Four Ways that Climate Change Impacts Girls’ Education in Africa

On International Education Day, Dr. Christina Kwauk and Dr. Liesbet Steer from the Education Commission examine the ways in which climate change impacts the education of adolescent girls in one of the world’s most climate-vulnerable regions, the African continent. Dr. Kwauk and Dr. Steer contributed the Education Chapter of the Global Center on Adaptation’s 2022 State and Trends in Adaptation Report, the most comprehensive overview of climate risks and adaptation solutions in Africa.

G lobally, climate change threatens to disrupt the lives of 1 billion children and youth, impacting their health, protection and education.
For climate vulnerable countries in Africa with high levels of gender inequality, climate-related disruptions are likely to translate into the end of schooling for girls and their premature transition to adulthood.
The Malala Fund estimates that climate change will trigger the abrupt end to schooling for at least 12.5 million girls in 30 climate vulnerable countries every year. Twenty-two of these countries are in Africa.
What puts girls’ education at such risk? Gender inequality.
The following are four examples of how climate change exacerbates gender inequality in multiple ways that place girls and women on the frontlines:

1. In many climate vulnerable countries across Africa, the responsibility for securing natural resources for household domestic use falls on women and adolescent girls.

In times of drought, girls and women spend more time walking long distances and waiting for long periods of time to collect water, which exposes them to greater risk of sexual violence while also causing girls to miss school or to show up too tired to learn.
In contexts where sending girls to school is already fraught with challenges because of gender norms, poor academic performance by girls is likely to reinforce caregiver hesitations about allowing girls to return to school, leading to a higher likelihood of withdrawing girls from school.

2. Climate shocks often force girls in vulnerable households to drop out of school or get married.

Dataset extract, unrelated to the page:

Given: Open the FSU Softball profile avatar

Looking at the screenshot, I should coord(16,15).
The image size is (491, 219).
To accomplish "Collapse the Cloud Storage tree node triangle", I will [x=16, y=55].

For households that are dependent on climate-sensitive sectors like agriculture, climate shocks quickly translate into household economic shocks.
In households without access to credit facilities, caregivers may be forced to engage negative coping responses that are often informed by harmful gender practices, like withdrawing girls from school to engage in income-generating activities or to be married off in exchange for bride price.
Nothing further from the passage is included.